* **INSTRUKSI 1**: Menurut kutipan sumber, mengapa pertumbuhan GDP sebesar 6,3% bukan hal yang main-main bahkan untuk tingkat dunia? Jelaskan dalam satu sampai tiga kalimat.
* **INSTRUKSI 2**: Menurut kutipan sumber, berapa banyak kota utama di Indonesia yang dikunjungi dalam perjalanan pada kuartal akhir 2012?
* **INSTRUKSI 3**: Salin bagian kutipan sumber mulai dari "MENEKUNI perjalanan ke" sampai dengan "bekerja, insya Allah.".

* **KUTIPAN SUMBER**:
>>>

Senin, 31 Desember 2012

Kesadaran yang Tertipu


Kesadaran yang Tertipu
Radhar Panca Dahana ;   Budayawan
MEDIA INDONESIA, 31 Desember 2012



MENEKUNI perjalanan ke lebih dari 20 kota utama dan puluhan kota-kota madya dan kecil lainnya di seantero Indonesia pada kuartal akhir 2012 lalu, saya seperti mendapatkan kenyataan hidup yang bergerak. Subuh, orang-orang di desa, pinggir kota, juga di pusat kota, sudah seperti rayap yang menggerogoti hari dengan semangat, ambisi, dan kreasi-kreasi. Pamong dan pangreh praja berjaga-jaga melayani publik dengan fasilitas yang kini tidak kalah dengan bank internasional. Para pejabat daerah, juga pusat tentu, menyusun agenda, merinci item yang memberi mereka peluang mengakses dan diakses publik, media massa kalau bisa. Indonesia bekerja.

Indonesia bekerja? Ya, tentu saja. Negeri ini sedang bekerja, insya Allah.
Bukankah itu yang kita dapatkan dari informasi-informasi resmi, bahkan juga dari luar negeri? Pencapaian pertumbuhan 6,3% untuk GDP kita bukanlah hal yang main-main, bahkan untuk tingkat dunia. Hanya hitungan jari satu tangan negara di dunia yang dapat menandingi angka itu. Perdagangan dan industri menggeliat. Infrastruktur fisik tumbuh dengan percepatan tertentu.

Diplomasi keras ditingkatkan di mancanegara. Kerusakan dan kelemahan, juga kebodohan, disusun ulang atau diperbaiki. Presiden seperti memegang pecut warok Pacitan untuk mengingatkan dan mengendalikan kerja kolega dan anak buahnya.

<<<

* **DAFTAR ENTRI**:
>>>

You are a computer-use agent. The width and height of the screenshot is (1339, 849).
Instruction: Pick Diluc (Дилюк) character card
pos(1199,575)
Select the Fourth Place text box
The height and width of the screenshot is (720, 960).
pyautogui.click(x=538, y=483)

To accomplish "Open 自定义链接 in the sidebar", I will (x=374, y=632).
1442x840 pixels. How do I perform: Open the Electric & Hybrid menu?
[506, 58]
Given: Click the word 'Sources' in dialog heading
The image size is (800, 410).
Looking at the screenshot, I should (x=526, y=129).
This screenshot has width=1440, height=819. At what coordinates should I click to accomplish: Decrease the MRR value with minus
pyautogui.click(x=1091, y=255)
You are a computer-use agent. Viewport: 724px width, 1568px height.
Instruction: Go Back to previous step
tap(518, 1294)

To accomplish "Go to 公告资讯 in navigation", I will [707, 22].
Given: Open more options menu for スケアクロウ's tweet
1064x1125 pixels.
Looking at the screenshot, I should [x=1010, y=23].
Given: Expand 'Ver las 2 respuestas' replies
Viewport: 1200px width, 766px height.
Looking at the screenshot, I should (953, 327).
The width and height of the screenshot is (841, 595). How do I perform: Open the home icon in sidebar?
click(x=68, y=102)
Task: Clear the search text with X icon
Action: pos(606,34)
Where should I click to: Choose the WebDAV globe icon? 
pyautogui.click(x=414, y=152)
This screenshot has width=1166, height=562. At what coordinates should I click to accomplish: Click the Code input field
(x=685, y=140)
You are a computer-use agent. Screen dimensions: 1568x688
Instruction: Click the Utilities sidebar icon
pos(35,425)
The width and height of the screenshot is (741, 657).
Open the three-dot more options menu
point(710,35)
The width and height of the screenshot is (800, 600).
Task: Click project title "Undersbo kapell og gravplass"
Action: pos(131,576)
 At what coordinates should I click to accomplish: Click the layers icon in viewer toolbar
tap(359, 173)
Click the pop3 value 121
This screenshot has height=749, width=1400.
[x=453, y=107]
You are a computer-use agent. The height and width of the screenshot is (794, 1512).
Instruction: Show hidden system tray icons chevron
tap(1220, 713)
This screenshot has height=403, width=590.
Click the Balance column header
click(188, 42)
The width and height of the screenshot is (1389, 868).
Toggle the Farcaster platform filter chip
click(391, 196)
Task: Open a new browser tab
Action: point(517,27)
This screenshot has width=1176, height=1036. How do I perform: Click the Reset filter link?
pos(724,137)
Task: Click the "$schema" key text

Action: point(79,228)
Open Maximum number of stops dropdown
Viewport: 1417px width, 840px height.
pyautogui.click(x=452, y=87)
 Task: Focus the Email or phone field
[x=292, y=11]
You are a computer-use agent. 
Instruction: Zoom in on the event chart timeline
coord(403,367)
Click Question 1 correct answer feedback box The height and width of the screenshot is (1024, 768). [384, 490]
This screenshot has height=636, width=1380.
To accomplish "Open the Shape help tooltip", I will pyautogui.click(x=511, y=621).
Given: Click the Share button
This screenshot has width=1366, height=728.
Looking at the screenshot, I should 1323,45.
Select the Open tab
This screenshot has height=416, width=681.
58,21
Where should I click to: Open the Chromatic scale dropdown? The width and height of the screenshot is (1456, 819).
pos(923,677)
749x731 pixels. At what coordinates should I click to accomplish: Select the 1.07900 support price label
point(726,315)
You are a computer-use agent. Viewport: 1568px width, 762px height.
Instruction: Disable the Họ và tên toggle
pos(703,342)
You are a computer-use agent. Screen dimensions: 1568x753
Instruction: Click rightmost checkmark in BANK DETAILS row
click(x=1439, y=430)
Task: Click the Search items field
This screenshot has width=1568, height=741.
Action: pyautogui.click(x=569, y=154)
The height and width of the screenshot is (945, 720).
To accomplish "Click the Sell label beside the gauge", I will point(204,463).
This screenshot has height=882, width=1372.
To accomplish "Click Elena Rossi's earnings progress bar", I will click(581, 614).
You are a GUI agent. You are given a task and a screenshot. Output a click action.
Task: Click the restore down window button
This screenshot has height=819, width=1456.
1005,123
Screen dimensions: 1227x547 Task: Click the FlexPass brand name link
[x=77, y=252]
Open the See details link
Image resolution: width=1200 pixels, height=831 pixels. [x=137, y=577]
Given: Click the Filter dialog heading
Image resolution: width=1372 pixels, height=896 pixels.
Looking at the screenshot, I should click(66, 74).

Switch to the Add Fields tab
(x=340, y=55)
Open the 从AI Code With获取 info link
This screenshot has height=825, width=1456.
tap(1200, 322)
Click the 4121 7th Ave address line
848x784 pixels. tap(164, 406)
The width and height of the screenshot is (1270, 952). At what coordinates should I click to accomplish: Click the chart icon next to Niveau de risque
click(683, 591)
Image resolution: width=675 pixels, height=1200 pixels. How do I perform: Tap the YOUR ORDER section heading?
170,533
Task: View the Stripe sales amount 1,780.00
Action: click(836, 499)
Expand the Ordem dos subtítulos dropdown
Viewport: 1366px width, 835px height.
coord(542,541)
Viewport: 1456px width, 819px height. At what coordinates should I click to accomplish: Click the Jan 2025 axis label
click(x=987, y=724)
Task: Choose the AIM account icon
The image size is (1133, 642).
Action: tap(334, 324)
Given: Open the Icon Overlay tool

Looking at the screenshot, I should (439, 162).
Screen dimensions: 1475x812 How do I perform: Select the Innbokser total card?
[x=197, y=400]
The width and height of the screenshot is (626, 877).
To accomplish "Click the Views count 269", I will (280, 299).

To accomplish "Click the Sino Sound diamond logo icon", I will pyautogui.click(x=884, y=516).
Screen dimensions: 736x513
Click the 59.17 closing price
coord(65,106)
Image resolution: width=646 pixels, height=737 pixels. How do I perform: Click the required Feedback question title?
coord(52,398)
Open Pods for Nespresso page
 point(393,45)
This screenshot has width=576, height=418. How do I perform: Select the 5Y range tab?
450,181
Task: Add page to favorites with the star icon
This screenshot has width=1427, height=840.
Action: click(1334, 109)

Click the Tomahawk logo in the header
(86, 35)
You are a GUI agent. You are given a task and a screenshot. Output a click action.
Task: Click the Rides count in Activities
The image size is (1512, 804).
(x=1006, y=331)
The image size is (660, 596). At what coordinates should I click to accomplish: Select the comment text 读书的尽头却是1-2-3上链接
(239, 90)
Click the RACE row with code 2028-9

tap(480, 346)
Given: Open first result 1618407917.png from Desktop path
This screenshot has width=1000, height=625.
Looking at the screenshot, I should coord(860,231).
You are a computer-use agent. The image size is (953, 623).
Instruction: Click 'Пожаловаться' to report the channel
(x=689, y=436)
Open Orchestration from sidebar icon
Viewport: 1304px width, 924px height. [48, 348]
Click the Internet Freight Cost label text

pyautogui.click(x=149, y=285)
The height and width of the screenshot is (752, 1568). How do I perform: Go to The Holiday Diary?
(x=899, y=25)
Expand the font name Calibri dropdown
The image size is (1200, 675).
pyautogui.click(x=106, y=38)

<<<

* **PENYELESAIAN SOAL 1**: Pertumbuhan 6,3% dianggap bukan hal yang main-main karena hanya sedikit negara di dunia, yang jumlahnya bisa dihitung dengan jari satu tangan, yang mampu menandingi angka itu.

* **PENYELESAIAN SOAL 2**: Lebih dari 20 kota utama.

* **PENYELESAIAN SOAL 3**:
MENEKUNI perjalanan ke lebih dari 20 kota utama dan puluhan kota-kota madya dan kecil lainnya di seantero Indonesia pada kuartal akhir 2012 lalu, saya seperti mendapatkan kenyataan hidup yang bergerak. Subuh, orang-orang di desa, pinggir kota, juga di pusat kota, sudah seperti rayap yang menggerogoti hari dengan semangat, ambisi, dan kreasi-kreasi. Pamong dan pangreh praja berjaga-jaga melayani publik dengan fasilitas yang kini tidak kalah dengan bank internasional. Para pejabat daerah, juga pusat tentu, menyusun agenda, merinci item yang memberi mereka peluang mengakses dan diakses publik, media massa kalau bisa. Indonesia bekerja.

Indonesia bekerja? Ya, tentu saja. Negeri ini sedang bekerja, insya Allah.